> _DIRECTIONS_
Provide the count of lines below where "agent" occurs, with no other output.

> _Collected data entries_

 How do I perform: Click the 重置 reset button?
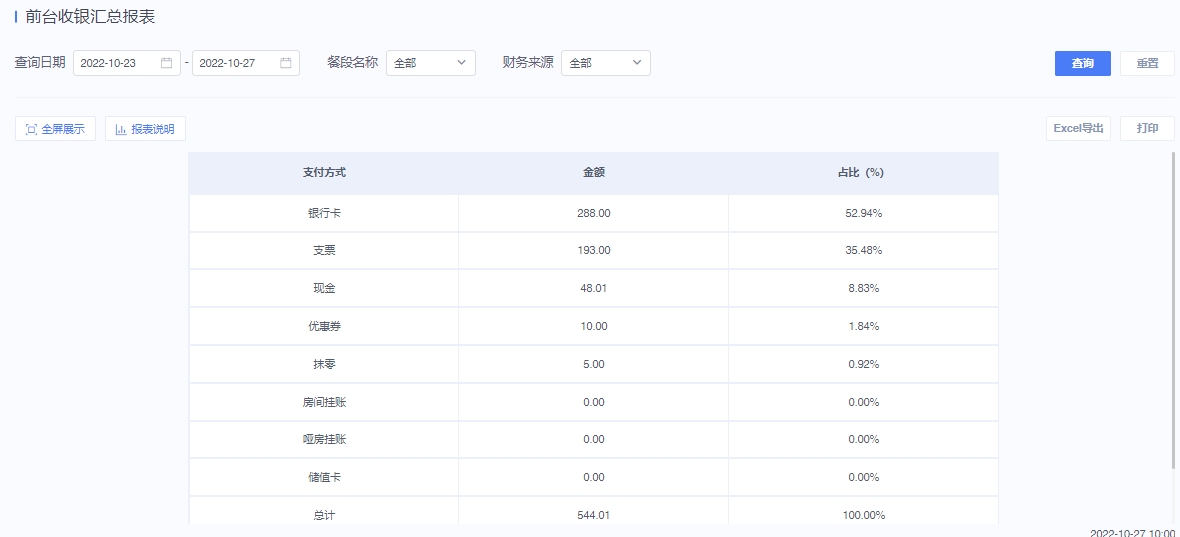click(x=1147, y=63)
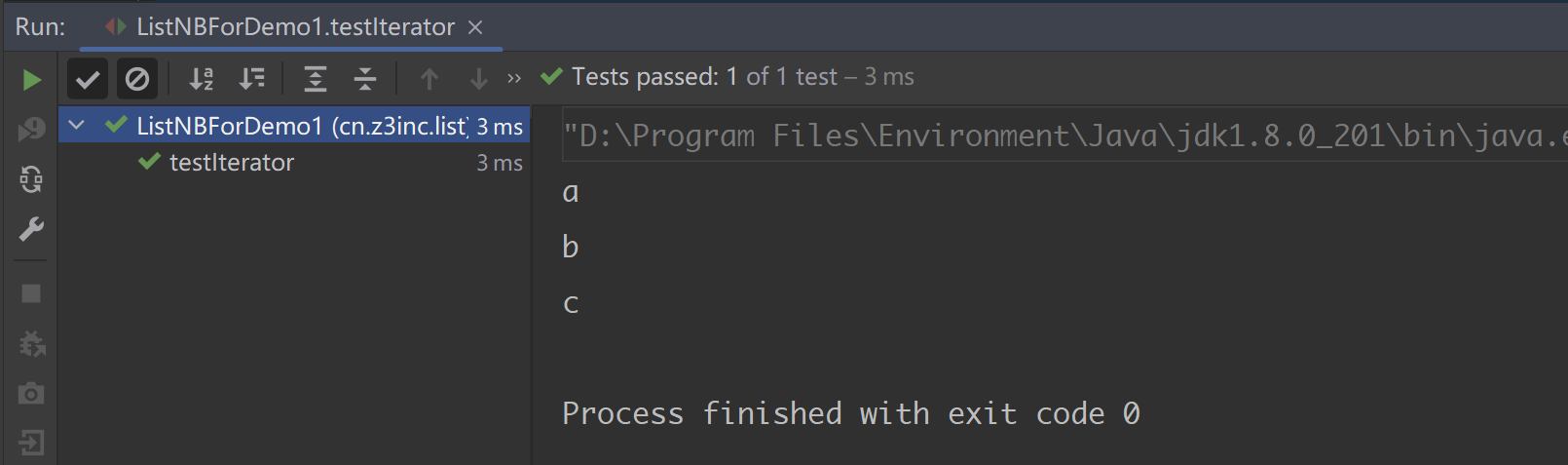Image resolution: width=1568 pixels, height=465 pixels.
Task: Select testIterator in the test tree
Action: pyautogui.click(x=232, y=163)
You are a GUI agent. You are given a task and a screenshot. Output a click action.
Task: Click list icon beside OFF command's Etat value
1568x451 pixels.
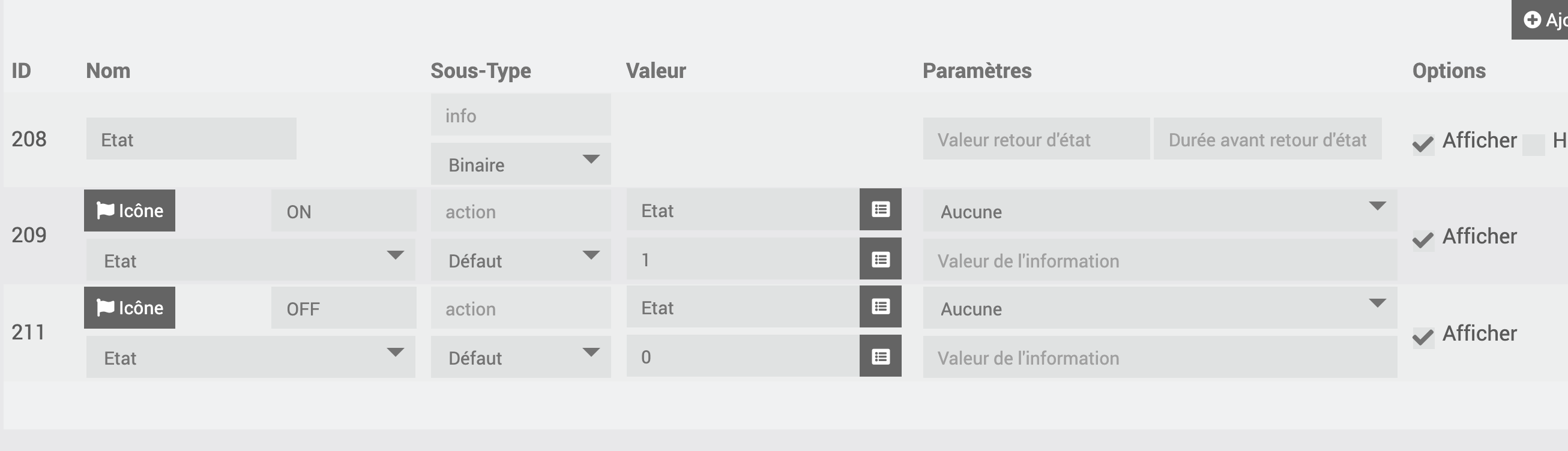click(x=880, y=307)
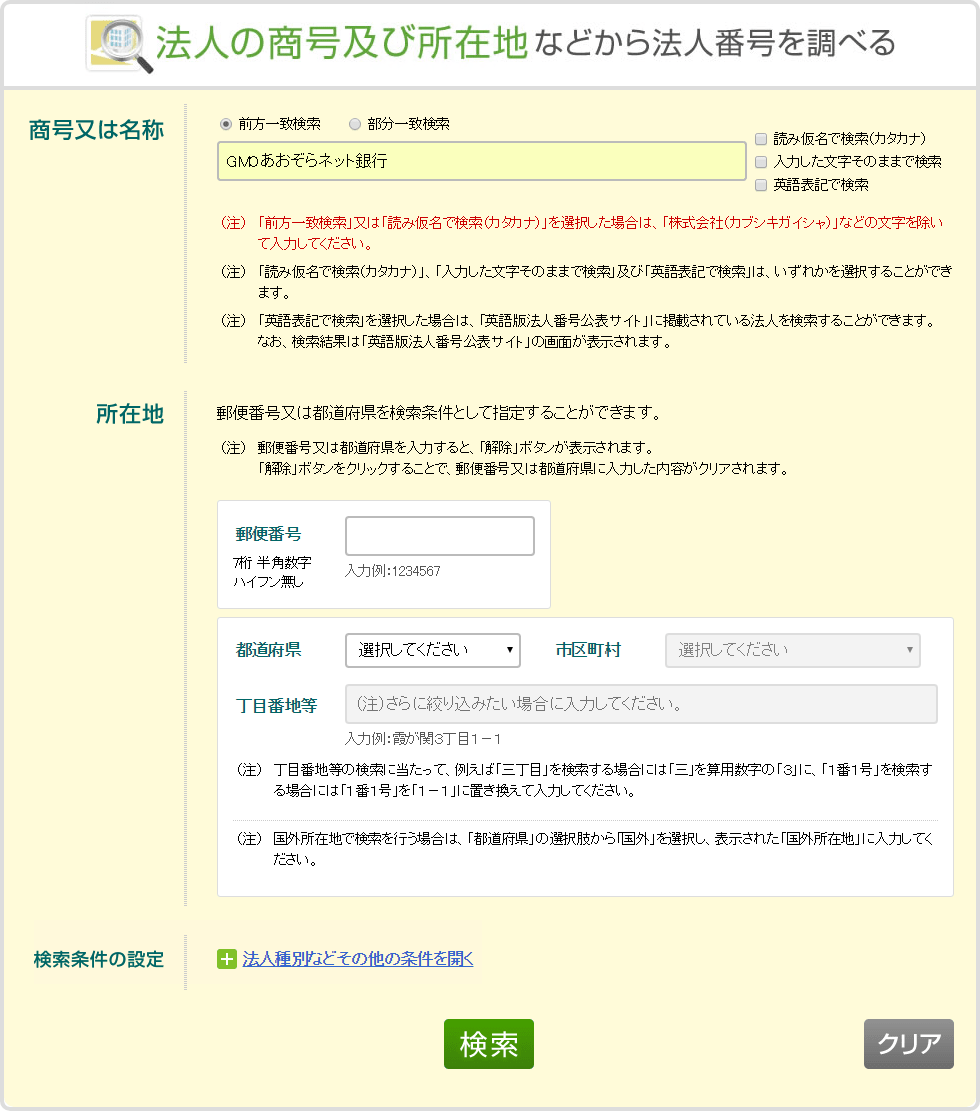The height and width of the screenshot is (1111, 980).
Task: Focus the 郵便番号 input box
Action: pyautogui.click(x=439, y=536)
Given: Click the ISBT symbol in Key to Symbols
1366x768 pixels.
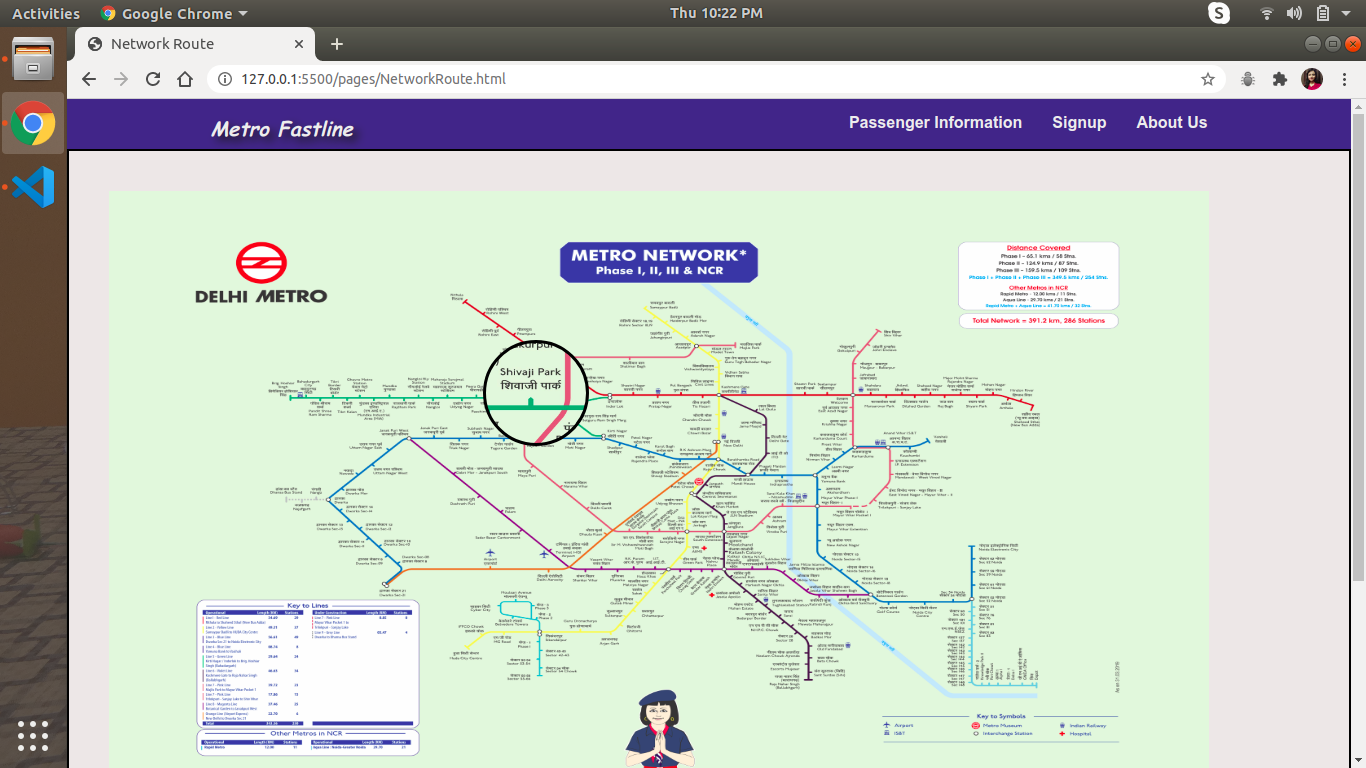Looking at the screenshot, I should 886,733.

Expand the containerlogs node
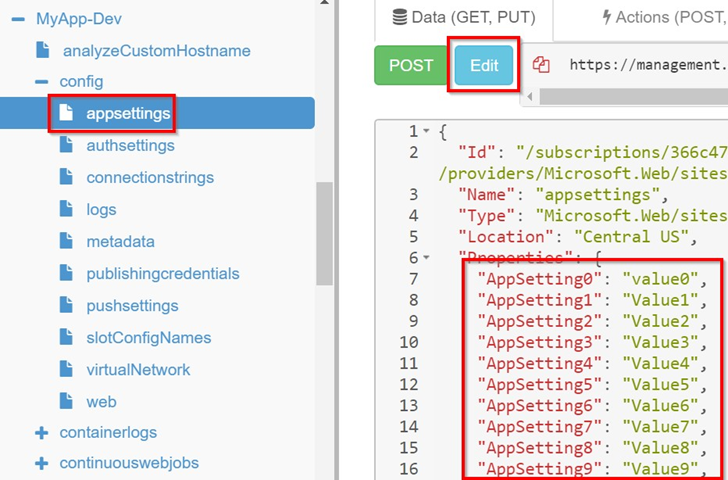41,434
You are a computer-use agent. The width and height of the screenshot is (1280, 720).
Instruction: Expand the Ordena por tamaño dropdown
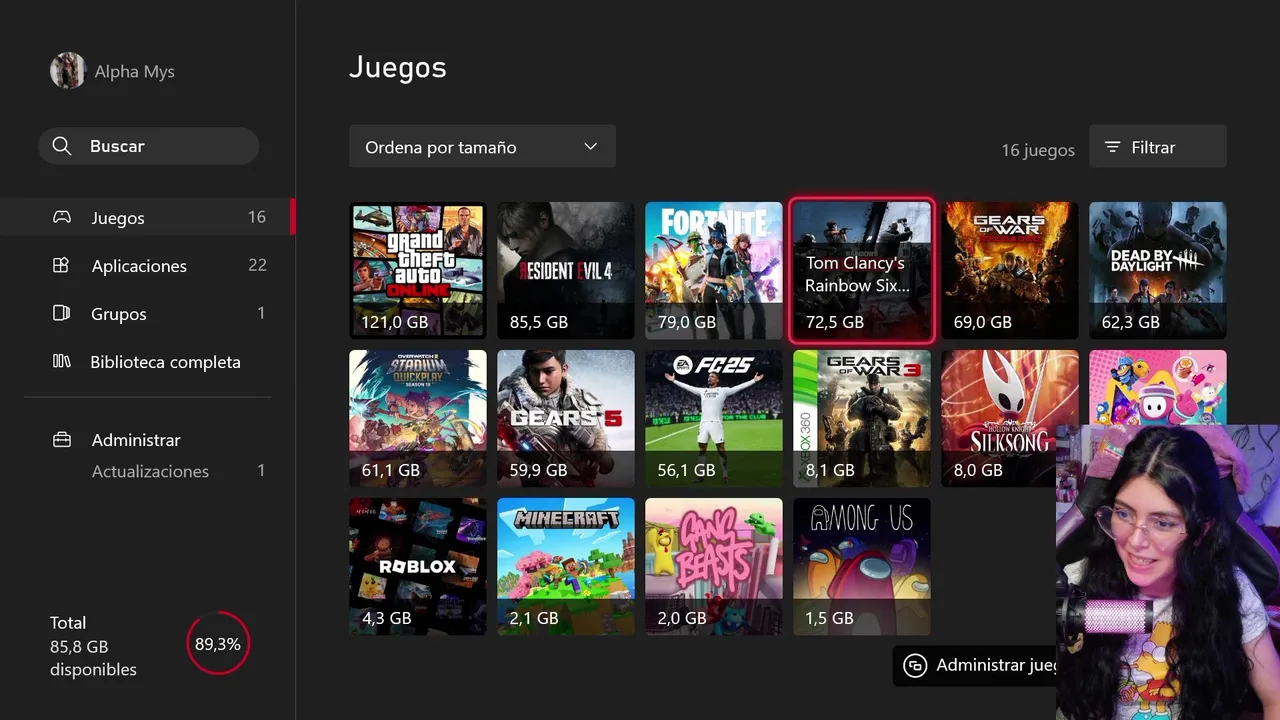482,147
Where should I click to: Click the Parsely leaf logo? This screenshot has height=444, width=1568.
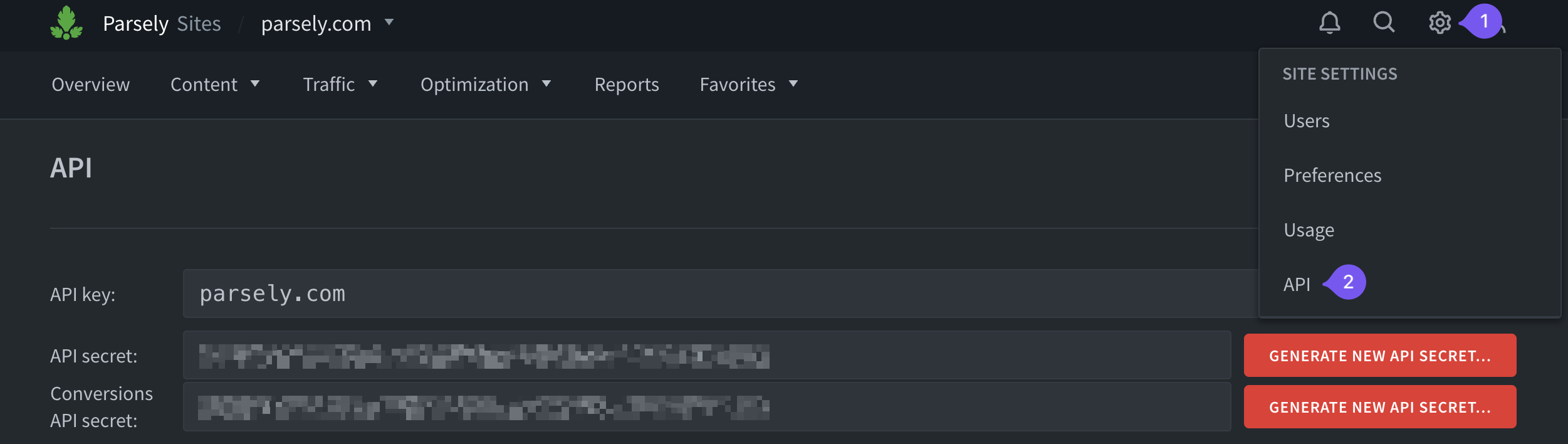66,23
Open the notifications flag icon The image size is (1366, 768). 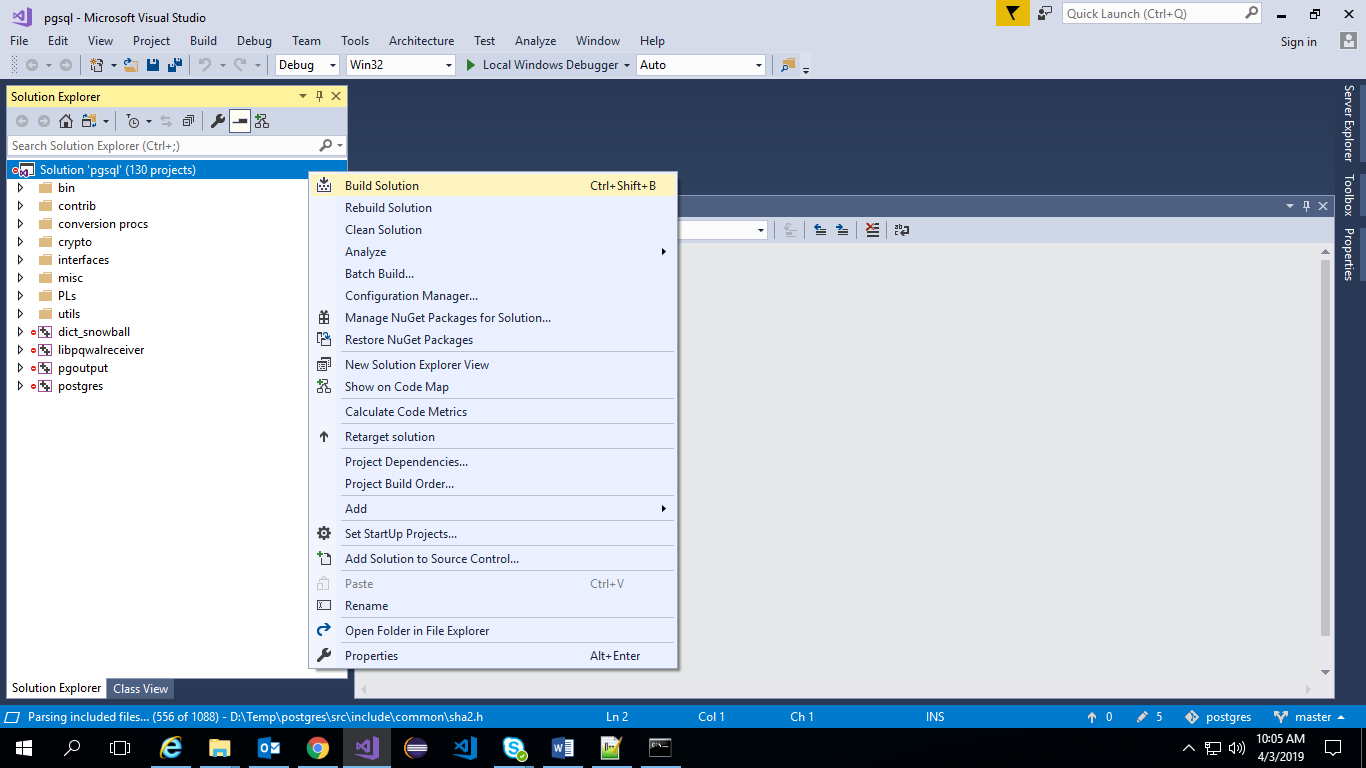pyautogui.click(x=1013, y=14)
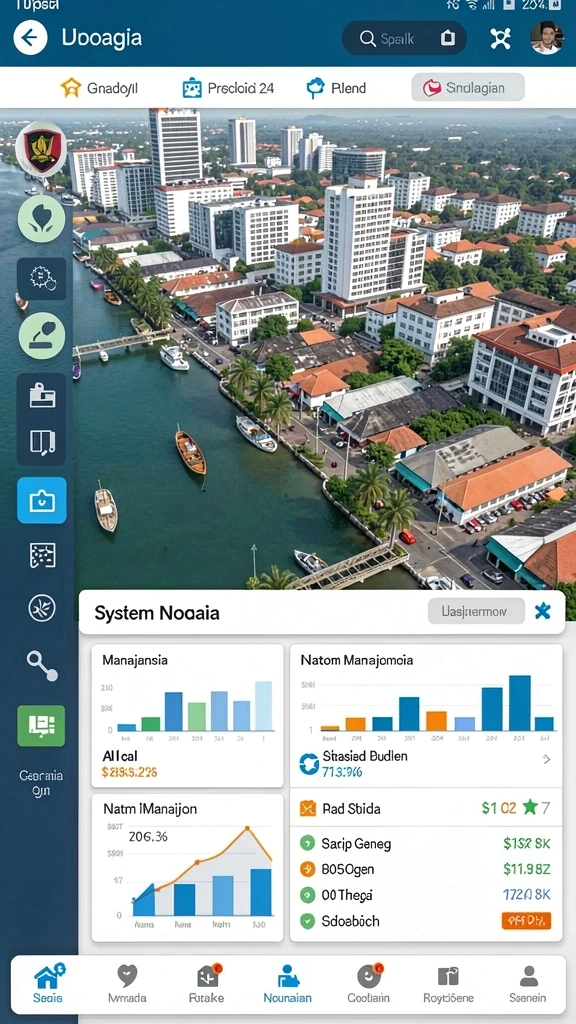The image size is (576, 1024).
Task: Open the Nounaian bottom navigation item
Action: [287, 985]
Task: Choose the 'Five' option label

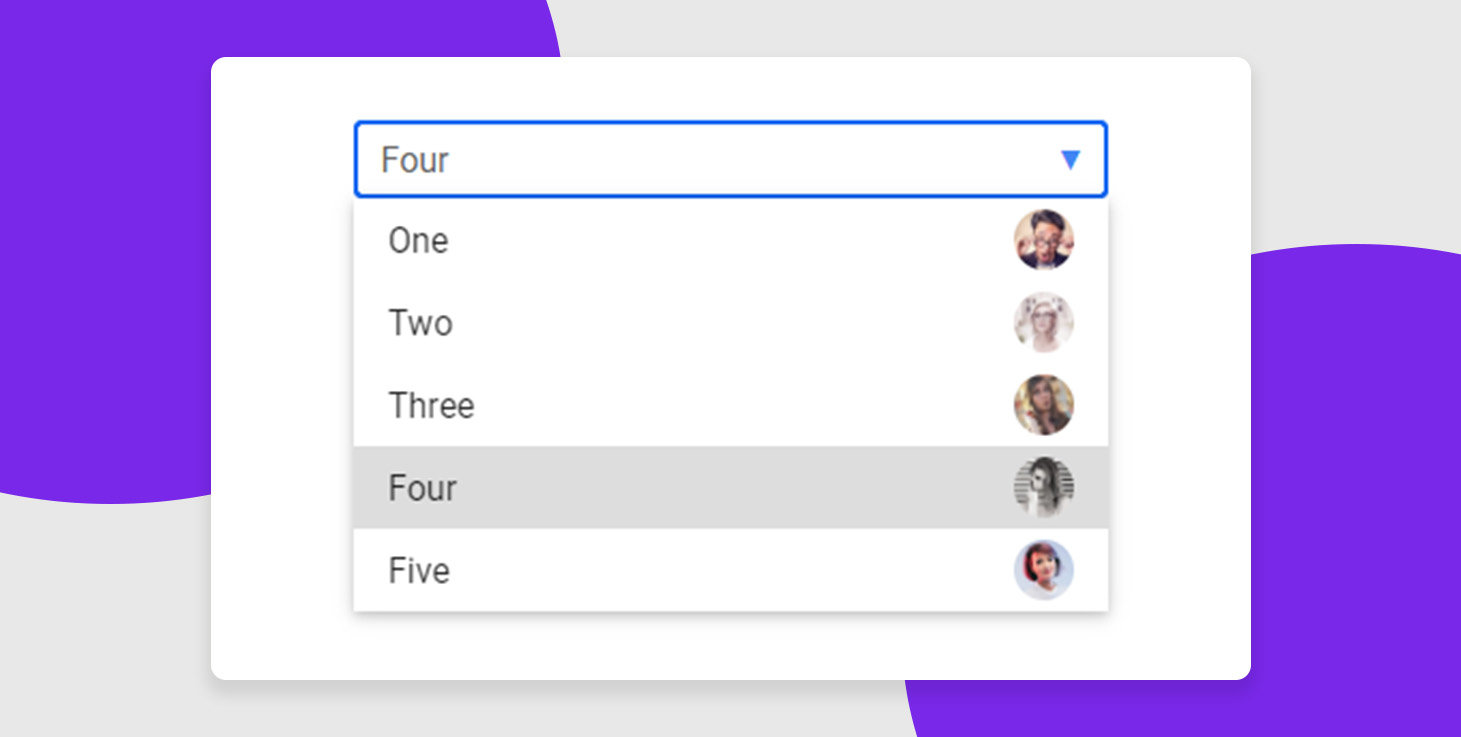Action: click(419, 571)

> _SOLUTION TO THE PROBLEM_
2